» Recorded data
^^^^

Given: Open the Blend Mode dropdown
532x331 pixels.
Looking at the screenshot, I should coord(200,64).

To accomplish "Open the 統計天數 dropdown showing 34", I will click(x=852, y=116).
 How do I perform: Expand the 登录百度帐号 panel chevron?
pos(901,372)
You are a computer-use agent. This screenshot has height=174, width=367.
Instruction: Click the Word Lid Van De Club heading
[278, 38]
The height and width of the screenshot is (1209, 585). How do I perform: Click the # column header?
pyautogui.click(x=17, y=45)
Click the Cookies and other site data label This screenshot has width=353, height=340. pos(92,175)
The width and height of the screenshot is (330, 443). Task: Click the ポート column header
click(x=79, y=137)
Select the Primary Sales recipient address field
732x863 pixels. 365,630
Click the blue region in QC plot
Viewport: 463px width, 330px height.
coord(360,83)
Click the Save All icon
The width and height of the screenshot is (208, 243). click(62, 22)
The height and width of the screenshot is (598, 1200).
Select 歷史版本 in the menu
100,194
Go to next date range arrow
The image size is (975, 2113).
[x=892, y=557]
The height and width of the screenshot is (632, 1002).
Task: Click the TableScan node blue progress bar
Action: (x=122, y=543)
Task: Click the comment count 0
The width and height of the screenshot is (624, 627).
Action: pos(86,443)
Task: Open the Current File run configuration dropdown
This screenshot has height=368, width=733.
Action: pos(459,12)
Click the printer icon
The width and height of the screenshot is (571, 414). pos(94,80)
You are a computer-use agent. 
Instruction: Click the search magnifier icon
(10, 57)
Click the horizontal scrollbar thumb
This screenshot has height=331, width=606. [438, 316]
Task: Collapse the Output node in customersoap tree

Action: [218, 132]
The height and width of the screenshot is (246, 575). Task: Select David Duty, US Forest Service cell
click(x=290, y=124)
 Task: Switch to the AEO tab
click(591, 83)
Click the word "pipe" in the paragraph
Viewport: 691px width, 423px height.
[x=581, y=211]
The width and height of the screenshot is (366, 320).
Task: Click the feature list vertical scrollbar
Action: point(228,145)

^^^^

» Aim of the exercise
Every entry is to be retyped word for word.

» Answer space
Given: Open the Blend Mode dropdown
532x331 pixels.
Looking at the screenshot, I should coord(200,64).

To accomplish "Open the 統計天數 dropdown showing 34", I will click(x=852, y=116).
 How do I perform: Expand the 登录百度帐号 panel chevron?
pos(901,372)
You are a computer-use agent. This screenshot has height=174, width=367.
Instruction: Click the Word Lid Van De Club heading
[278, 38]
The height and width of the screenshot is (1209, 585). How do I perform: Click the # column header?
pyautogui.click(x=17, y=45)
Click the Cookies and other site data label This screenshot has width=353, height=340. pos(92,175)
The width and height of the screenshot is (330, 443). Task: Click the ポート column header
click(x=79, y=137)
Select the Primary Sales recipient address field
732x863 pixels. 365,630
Click the blue region in QC plot
Viewport: 463px width, 330px height.
coord(360,83)
Click the Save All icon
The width and height of the screenshot is (208, 243). click(62, 22)
The height and width of the screenshot is (598, 1200).
Select 歷史版本 in the menu
100,194
Go to next date range arrow
The image size is (975, 2113).
[x=892, y=557]
The height and width of the screenshot is (632, 1002).
Task: Click the TableScan node blue progress bar
Action: (x=122, y=543)
Task: Click the comment count 0
The width and height of the screenshot is (624, 627).
Action: pos(86,443)
Task: Open the Current File run configuration dropdown
This screenshot has height=368, width=733.
Action: pos(459,12)
Click the printer icon
The width and height of the screenshot is (571, 414). pos(94,80)
You are a computer-use agent. 
Instruction: Click the search magnifier icon
(10, 57)
Click the horizontal scrollbar thumb
This screenshot has height=331, width=606. [438, 316]
Task: Collapse the Output node in customersoap tree

Action: [218, 132]
The height and width of the screenshot is (246, 575). Task: Select David Duty, US Forest Service cell
click(x=290, y=124)
 Task: Switch to the AEO tab
click(591, 83)
Click the word "pipe" in the paragraph
Viewport: 691px width, 423px height.
[x=581, y=211]
The width and height of the screenshot is (366, 320).
Task: Click the feature list vertical scrollbar
Action: point(228,145)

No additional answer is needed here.